• Lines of data:
━━━━━━━━━━━━━━━━━━━━

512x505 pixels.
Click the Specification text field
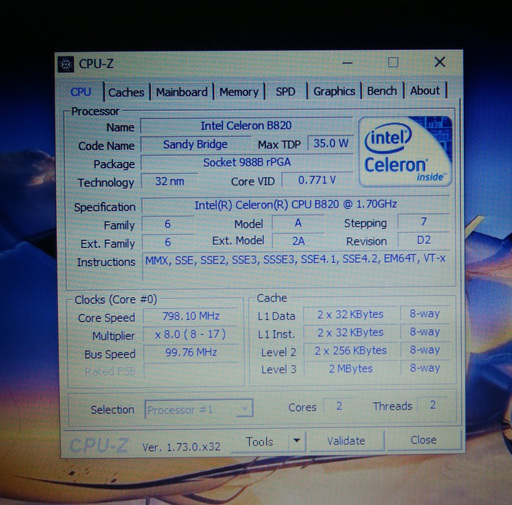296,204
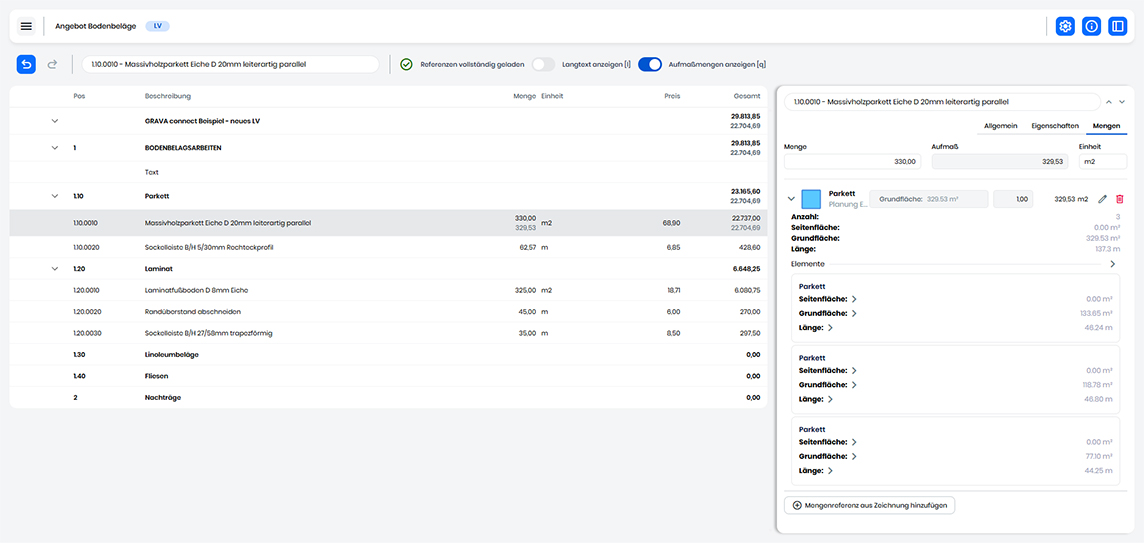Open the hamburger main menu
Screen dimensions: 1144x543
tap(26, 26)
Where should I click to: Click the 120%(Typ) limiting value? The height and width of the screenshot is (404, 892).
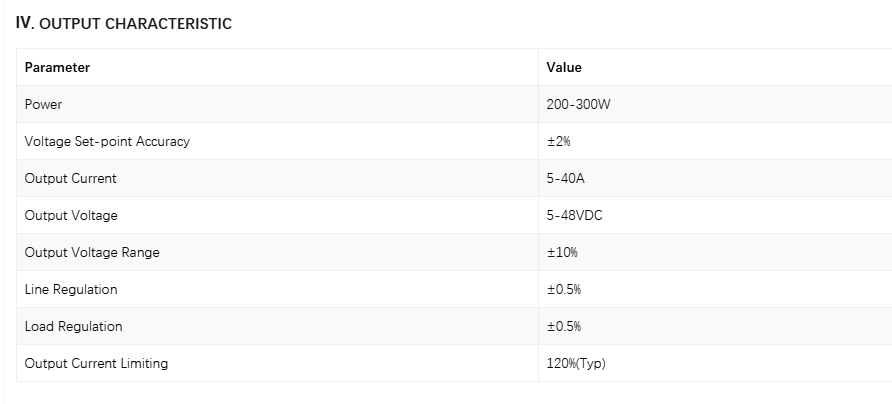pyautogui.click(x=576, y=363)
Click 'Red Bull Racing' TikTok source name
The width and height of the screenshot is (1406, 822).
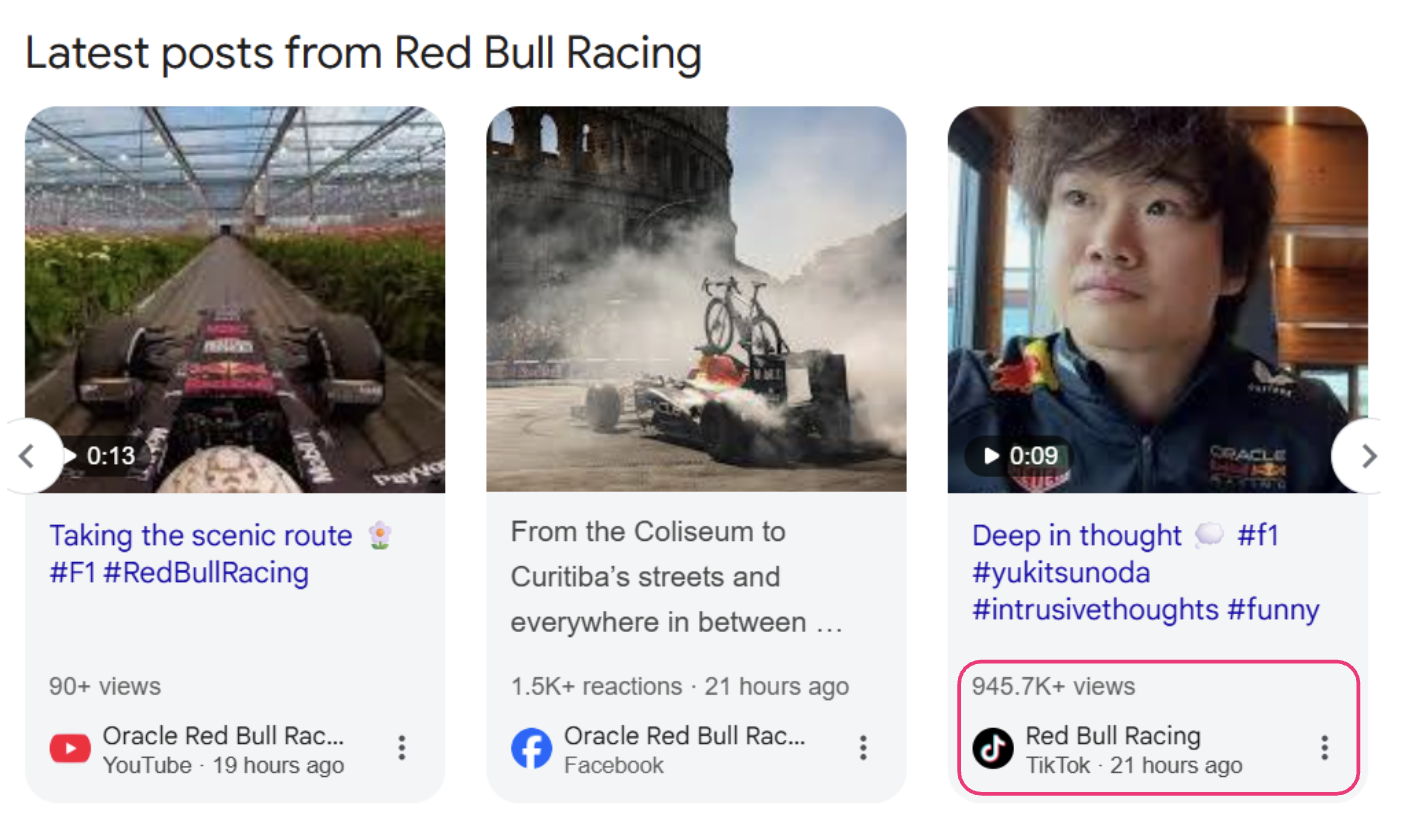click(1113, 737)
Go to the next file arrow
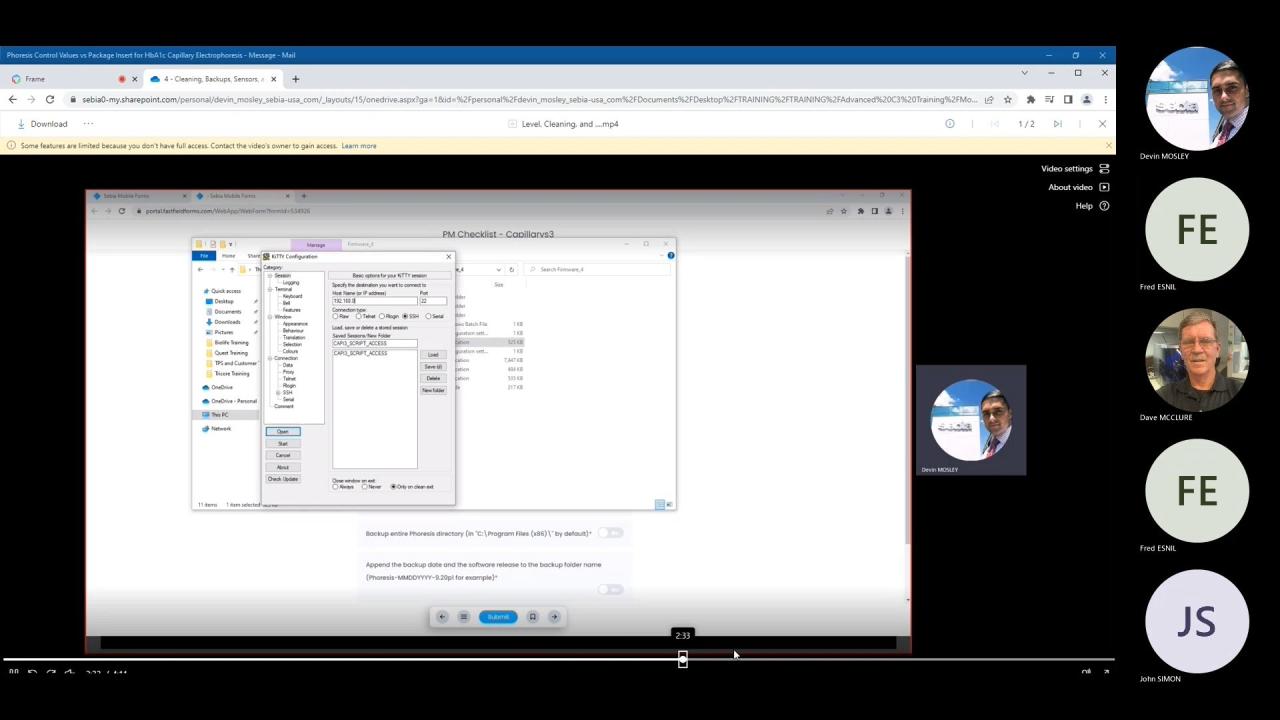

━━━━━━━━━━━━━━━━━━━━

• What you will do: Copy out every entry above word for word, leaving out the pictures.

• The answer:
512x505 pixels.
Click the Specification text field
296,204
Open the hamburger main menu
Screen dimensions: 1144x543
tap(26, 26)
Where should I click to: Click the 120%(Typ) limiting value? The height and width of the screenshot is (404, 892).
pyautogui.click(x=576, y=363)
Click 'Red Bull Racing' TikTok source name
The width and height of the screenshot is (1406, 822).
click(1113, 737)
Go to the next file arrow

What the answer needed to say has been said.